Exercise aim: Please name the two favorites that the figure skating passage says the skater from Great Neck, N.Y., knocked off.

Text extract:
The second-youngest U.S. Olympian had skated the performance of
her life to leap from fourth to first and win the marquee event
of the Games. Everyone wanted a piece of that story. An
unpretentious kid from Great Neck, N.Y., had not only knocked
off the two favorites, Michelle Kwan of the U.S. and Irina
Slutskaya of Russia, but also lifted her sport from the mire of
the pairs' judging scandal by providing the most enduring image
of the figure skating competition: her joyous, uninhibited
reaction to the news that she'd won.
Hughes doesn't even have an agent. So within hours of her
triumph her father, John, a New York attorney wearing an FDNY
hat, and her coach, Robin Wagner, weren't guzzling champagne.

Material provided:

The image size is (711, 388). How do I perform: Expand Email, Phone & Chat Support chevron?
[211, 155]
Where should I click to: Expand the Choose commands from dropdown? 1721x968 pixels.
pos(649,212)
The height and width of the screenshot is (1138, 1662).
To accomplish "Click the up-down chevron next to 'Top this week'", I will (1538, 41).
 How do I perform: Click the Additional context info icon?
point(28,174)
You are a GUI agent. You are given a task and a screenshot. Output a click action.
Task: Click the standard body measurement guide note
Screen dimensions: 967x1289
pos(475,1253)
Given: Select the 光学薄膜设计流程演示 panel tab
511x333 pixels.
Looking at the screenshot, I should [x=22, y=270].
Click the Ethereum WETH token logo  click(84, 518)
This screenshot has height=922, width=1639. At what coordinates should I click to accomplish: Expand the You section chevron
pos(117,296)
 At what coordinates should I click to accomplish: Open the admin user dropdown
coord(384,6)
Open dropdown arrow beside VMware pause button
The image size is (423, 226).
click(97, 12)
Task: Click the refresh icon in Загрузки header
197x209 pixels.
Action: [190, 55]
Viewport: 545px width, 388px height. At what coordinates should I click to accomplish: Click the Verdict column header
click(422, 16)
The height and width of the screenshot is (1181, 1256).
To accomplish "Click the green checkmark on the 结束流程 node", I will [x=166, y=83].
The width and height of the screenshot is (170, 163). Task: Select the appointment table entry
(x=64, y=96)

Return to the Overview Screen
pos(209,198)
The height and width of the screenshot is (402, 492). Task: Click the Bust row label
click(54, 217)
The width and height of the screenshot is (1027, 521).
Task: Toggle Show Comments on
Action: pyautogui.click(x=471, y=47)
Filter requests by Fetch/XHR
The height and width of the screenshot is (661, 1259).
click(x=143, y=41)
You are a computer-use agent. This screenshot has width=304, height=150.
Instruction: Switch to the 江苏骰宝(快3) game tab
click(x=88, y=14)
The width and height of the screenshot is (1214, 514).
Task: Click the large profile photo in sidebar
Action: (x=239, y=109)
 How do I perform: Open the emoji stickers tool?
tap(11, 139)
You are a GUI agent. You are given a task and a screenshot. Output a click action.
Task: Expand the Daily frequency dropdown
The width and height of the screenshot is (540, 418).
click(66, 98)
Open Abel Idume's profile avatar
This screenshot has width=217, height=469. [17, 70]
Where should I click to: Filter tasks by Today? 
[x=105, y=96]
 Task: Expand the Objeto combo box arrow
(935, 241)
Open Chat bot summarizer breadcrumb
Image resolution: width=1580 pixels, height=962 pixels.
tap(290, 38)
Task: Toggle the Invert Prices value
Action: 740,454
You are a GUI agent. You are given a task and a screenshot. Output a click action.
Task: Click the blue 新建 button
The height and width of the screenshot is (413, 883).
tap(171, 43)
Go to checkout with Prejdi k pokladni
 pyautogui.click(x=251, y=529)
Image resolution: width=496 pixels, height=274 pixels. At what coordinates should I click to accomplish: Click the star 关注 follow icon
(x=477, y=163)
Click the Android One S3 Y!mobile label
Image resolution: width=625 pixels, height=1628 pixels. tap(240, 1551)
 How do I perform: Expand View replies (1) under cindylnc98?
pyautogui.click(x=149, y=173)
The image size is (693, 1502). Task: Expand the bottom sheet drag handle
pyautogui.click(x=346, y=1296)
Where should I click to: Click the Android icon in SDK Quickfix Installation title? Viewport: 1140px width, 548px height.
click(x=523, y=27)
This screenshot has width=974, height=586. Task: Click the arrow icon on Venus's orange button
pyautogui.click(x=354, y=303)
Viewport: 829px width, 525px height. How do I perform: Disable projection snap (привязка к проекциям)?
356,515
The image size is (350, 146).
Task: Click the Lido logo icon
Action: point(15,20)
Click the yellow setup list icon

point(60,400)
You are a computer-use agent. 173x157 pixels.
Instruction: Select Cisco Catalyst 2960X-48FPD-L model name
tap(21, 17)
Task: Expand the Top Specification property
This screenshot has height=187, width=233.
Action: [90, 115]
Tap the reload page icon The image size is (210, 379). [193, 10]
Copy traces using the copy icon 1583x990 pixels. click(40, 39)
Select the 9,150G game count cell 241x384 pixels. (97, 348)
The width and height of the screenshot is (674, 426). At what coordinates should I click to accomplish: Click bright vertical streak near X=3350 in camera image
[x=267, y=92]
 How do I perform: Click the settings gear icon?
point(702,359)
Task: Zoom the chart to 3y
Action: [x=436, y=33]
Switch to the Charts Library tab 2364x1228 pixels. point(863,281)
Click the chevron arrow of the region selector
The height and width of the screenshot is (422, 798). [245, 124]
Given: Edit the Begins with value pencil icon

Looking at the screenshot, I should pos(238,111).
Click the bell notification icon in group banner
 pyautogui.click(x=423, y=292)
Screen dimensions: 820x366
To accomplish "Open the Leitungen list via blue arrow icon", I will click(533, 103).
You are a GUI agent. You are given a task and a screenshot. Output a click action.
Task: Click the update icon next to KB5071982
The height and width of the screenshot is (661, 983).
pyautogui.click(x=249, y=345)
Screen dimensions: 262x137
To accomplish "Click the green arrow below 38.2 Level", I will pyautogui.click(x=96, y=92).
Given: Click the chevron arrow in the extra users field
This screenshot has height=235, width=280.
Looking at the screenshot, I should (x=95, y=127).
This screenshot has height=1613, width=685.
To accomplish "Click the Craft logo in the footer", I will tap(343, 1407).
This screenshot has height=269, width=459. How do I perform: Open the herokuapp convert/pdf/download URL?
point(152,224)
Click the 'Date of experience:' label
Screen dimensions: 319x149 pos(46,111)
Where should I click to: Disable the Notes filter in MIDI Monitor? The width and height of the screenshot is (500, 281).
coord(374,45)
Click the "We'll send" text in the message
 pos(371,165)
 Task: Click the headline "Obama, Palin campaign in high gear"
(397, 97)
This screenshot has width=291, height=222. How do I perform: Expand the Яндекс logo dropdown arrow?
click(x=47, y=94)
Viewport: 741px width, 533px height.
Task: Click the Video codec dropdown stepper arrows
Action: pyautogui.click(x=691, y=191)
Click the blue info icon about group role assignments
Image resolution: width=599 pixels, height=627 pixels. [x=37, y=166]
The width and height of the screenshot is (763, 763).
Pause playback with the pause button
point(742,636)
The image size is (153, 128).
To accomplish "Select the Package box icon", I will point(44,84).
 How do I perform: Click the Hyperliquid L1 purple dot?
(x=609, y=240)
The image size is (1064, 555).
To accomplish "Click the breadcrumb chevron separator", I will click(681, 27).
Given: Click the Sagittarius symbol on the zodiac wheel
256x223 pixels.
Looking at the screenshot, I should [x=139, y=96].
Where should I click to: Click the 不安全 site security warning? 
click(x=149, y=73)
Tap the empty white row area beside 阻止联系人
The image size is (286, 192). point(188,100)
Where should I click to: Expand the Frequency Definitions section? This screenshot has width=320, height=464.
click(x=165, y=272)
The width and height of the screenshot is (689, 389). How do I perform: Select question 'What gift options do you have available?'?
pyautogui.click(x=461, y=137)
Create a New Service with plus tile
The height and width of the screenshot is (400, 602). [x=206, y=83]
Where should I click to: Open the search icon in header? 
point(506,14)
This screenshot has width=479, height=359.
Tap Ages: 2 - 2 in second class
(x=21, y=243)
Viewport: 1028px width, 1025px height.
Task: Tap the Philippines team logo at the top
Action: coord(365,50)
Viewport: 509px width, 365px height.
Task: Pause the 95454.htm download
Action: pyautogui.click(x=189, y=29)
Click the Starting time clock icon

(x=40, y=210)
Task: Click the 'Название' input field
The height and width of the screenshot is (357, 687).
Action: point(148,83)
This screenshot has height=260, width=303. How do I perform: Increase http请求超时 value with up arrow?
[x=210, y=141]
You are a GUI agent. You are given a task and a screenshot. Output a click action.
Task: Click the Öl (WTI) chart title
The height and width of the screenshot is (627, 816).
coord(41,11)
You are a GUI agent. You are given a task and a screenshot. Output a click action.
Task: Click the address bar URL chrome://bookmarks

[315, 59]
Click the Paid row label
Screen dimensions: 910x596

Output for this exercise: Michelle Kwan of the U.S. and Irina Slutskaya of Russia.